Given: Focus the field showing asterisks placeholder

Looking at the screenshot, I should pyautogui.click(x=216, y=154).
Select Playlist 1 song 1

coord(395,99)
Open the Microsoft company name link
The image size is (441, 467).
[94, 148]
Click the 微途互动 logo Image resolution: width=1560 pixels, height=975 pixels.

★ ★ ★ ★ ★

> [WHAT TO PRODUCE]
A complete, exact copy of the material is required.

> [EXERCISE RESPONSE]
Given: Focus the field showing asterisks placeholder

Looking at the screenshot, I should pyautogui.click(x=216, y=154).
Select Playlist 1 song 1

coord(395,99)
Open the Microsoft company name link
The image size is (441, 467).
[94, 148]
Click the 微途互动 logo Image resolution: width=1560 pixels, height=975 pixels.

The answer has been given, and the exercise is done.